Canadian novelist and poet (born 1948)

Mark Frutkin (born January 2, 1948) is a Canadian novelist and poet. He has published ten books of fiction, three books of poetry, as well as two works of non-fiction and a book of essays. In 2022, his novel The Artist and the Assassin won the Silver Medal in the IPPY Awards (for books from independent publishers in Canada/US/Australia), in the category of literary fiction. In 2007, his novel, Fabrizio's Return, won the Trillium Prize for Best Book in Ontario and the Sunburst Award for Canadian Literature of the Fantastic, and was nominated for the Commonwealth Writers' Prize for Best Book (Canada/Caribbean region).
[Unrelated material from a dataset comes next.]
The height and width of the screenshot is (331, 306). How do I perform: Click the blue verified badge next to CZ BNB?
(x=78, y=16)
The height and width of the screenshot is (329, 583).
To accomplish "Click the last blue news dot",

In 1988, his novel, Atmospheres Apollinaire, was short-listed for a Governor General's Award and was also short-listed for the Trillium Award, as well as the Ottawa-Carleton Book Award. His works have been shortlisted for the Ottawa Book Awards five times.

Frutkin went to Canada in 1970 as a draft resister during the Vietnam War after obtaining a Bachelor of Arts from Loyola University in Chicago, US. In 1967-68 he studied at Loyola University in Rome, Italy. From 1970-80, he lived in a log cabin with no electricity or running water near Wolf Lake, Quebec. Since 1980, he has lived in Ottawa, Ontario, Canada with his wife, Faith.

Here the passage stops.